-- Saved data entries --
#####

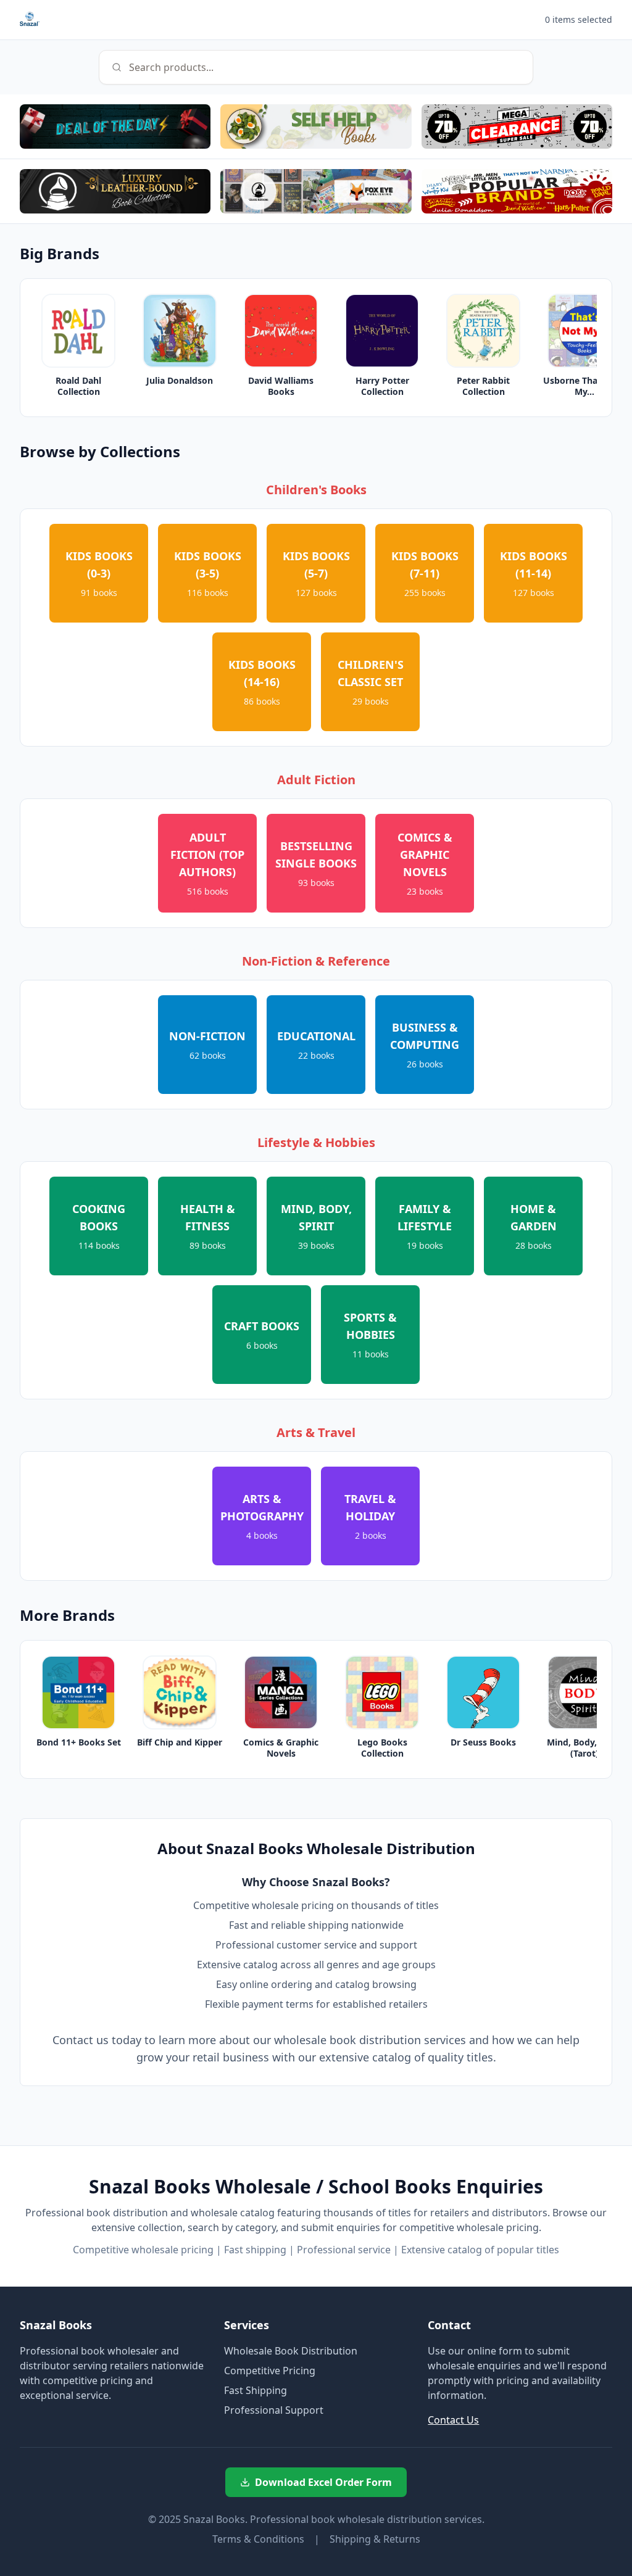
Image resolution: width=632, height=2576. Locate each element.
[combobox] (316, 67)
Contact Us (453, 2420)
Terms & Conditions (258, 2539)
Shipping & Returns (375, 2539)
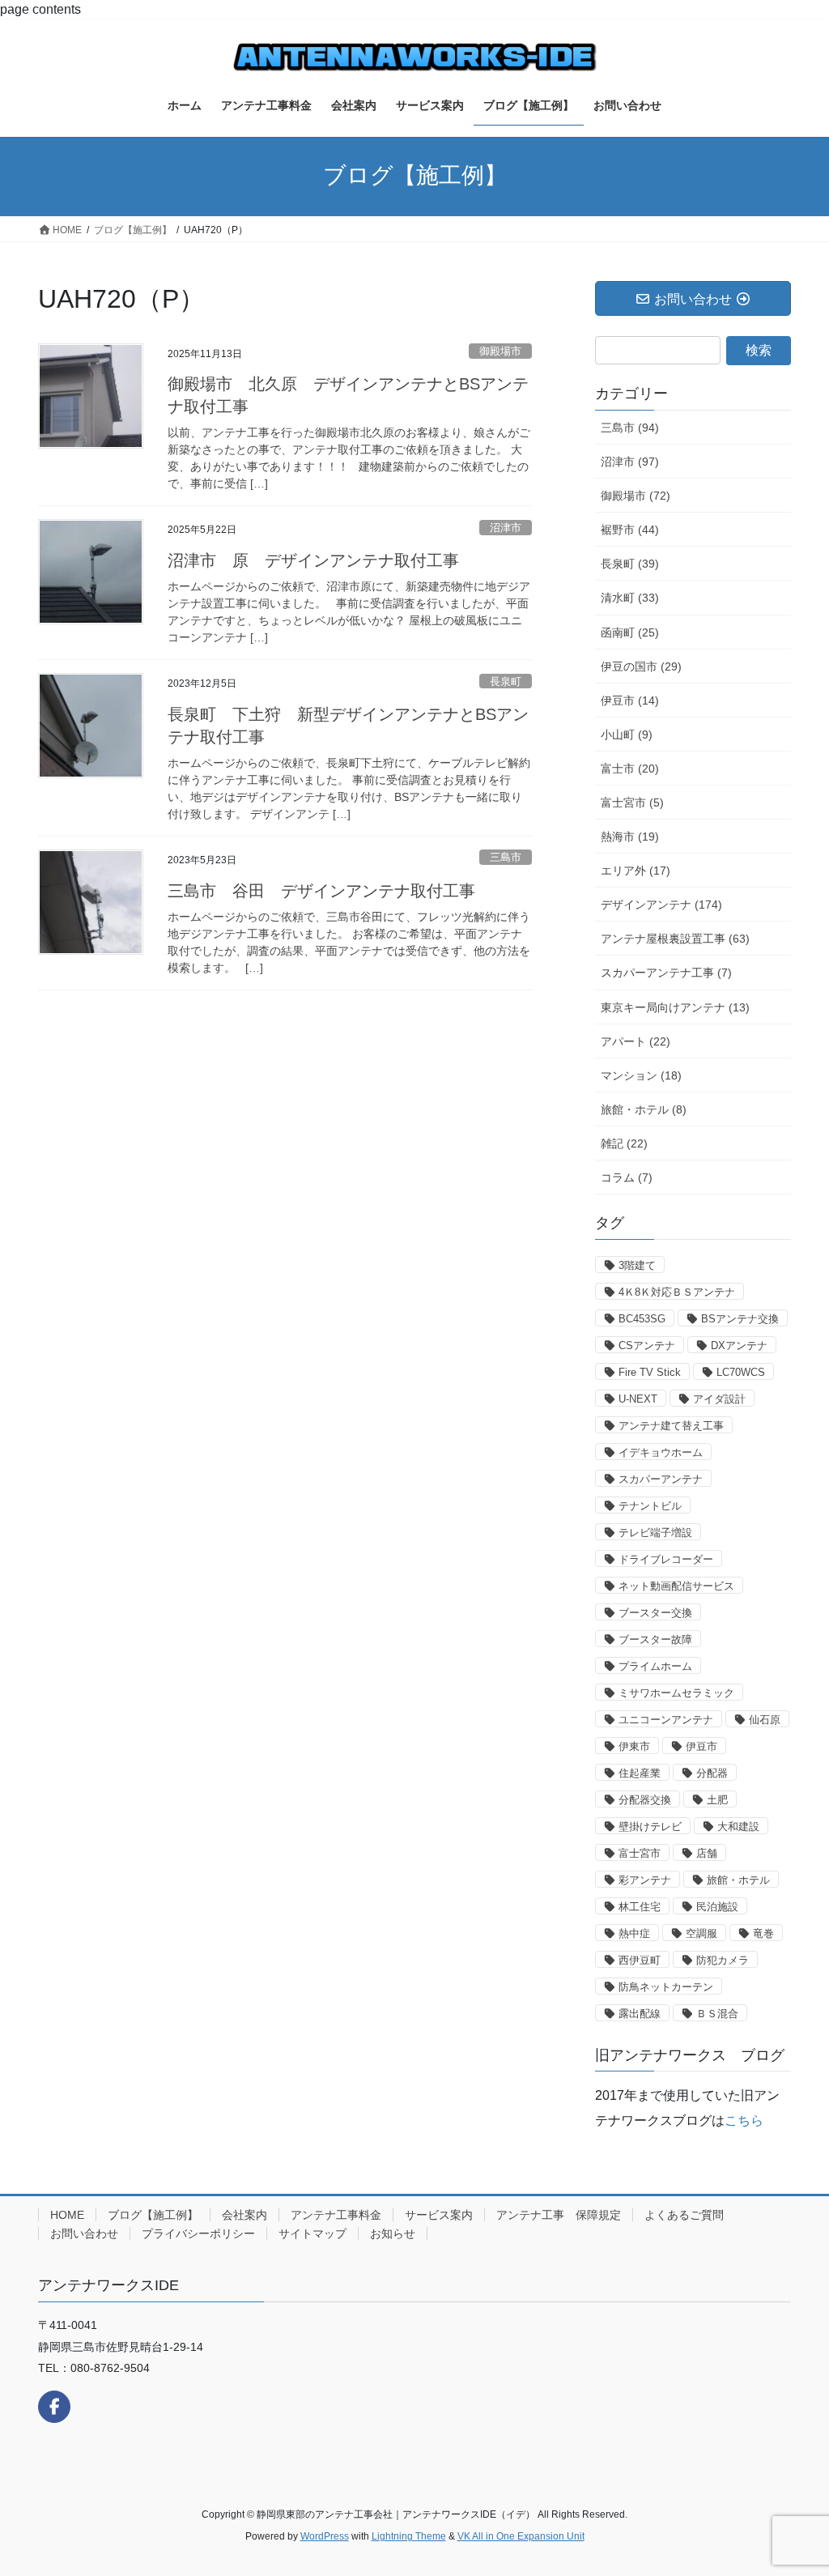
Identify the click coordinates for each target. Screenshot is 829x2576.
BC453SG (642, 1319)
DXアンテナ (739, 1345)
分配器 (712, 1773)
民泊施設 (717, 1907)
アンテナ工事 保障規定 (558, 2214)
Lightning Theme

#####

-- TASK DETAILS --
What is needed is a single figure, the number of lines in the entries above that contain "each".

-- ANSWER TO THIS TASK --
2